• [WHAT YOU SHOULD DO] Look through the material below. Copy each line that contains the string "column".

<<<<

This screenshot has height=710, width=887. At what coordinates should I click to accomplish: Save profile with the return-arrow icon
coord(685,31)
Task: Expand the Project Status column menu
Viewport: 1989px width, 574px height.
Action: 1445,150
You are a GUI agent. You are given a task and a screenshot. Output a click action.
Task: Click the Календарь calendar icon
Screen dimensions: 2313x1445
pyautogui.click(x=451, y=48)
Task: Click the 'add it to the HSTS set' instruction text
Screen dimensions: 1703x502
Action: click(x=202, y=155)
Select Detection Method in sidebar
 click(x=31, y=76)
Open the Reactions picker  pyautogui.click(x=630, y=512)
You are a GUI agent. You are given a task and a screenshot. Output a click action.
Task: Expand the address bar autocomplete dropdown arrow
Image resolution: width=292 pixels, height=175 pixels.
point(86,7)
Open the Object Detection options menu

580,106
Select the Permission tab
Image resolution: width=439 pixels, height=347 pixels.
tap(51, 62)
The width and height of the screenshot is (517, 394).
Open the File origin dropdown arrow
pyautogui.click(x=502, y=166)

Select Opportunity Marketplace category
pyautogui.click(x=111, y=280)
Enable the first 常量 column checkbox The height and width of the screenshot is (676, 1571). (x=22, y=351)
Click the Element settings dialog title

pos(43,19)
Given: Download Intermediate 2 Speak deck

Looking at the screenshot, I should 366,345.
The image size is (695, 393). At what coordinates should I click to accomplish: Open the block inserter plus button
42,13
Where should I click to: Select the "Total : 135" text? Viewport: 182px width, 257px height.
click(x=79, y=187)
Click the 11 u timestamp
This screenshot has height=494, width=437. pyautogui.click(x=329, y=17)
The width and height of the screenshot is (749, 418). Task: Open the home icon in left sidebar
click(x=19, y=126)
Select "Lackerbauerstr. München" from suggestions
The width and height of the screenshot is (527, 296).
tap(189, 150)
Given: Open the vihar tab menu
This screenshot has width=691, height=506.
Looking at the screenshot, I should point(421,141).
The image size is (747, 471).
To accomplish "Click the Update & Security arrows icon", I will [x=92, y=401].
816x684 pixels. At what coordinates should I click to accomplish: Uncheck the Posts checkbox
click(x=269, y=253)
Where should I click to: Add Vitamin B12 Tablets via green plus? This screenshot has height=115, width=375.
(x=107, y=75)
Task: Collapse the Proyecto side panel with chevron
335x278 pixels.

>>>>

• [SOLUTION TO THE PROBLEM]
Task: Expand the Project Status column menu
Enable the first 常量 column checkbox The height and width of the screenshot is (676, 1571). (x=22, y=351)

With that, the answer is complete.